In 2010 Spiro directed a nationally broadcast NOW on PBS special Fixing the Future with on-camera host David Brancaccio who visits communities across America using innovative approaches to confront economic crisis with new and sustainable models. Spiro directed a series of short animated films on "How the New Economy Works". In 2014 Spiro co-directed a feature adaptation of Fixing the Future which was theatrically released in over 50 cities.

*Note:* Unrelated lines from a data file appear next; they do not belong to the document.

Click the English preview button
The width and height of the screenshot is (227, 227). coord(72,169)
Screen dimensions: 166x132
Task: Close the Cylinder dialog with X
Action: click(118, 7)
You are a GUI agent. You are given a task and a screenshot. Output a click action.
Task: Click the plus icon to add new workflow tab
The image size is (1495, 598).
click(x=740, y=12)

In 2007 she released Body of War (co-directed and co-produced with Phil Donahue), which was short-listed for an Academy Award for Best Documentary and won Best Documentary of 2007 by the National Board of Review. Spiro directed a music video, "No More", an original song by Eddie Vedder that he wrote for Body of War. "No More" was released by Warner Brothers Music, broadcast on MTV and VH1 and viewed over a million times online. Spiro also co-produced the companion album called Body of War: Songs that Inspired an Iraq War Veteran featuring songs by Eddie Vedder, Ben Harper, John Lennon, Bruce Springsteen, Bright Eyes, Neil Young, Lupe Fiasco, Serj Tankian and Kimya Dawson. The album artwork was created by Shepard Fairey and profits from the album were donated to the Iraq Veterans Against the War.

Body of War premiered at the Toronto International Film Festival where it won an audience award and garnered a standing ovation. Eddie Vedder joined Ellen Spiro, Phil Donahue, Tomas Young and Cathy Smith onstage and performed a set of acoustic solo songs to a wildly cheering audience.

Spiro and Donahue were featured on a one-hour Bill Moyers Journal special discussing the film. Additionally, Ellen Spiro and Phil Donahue received a 2007 nomination for Best Documentary from the Producers Guild of America.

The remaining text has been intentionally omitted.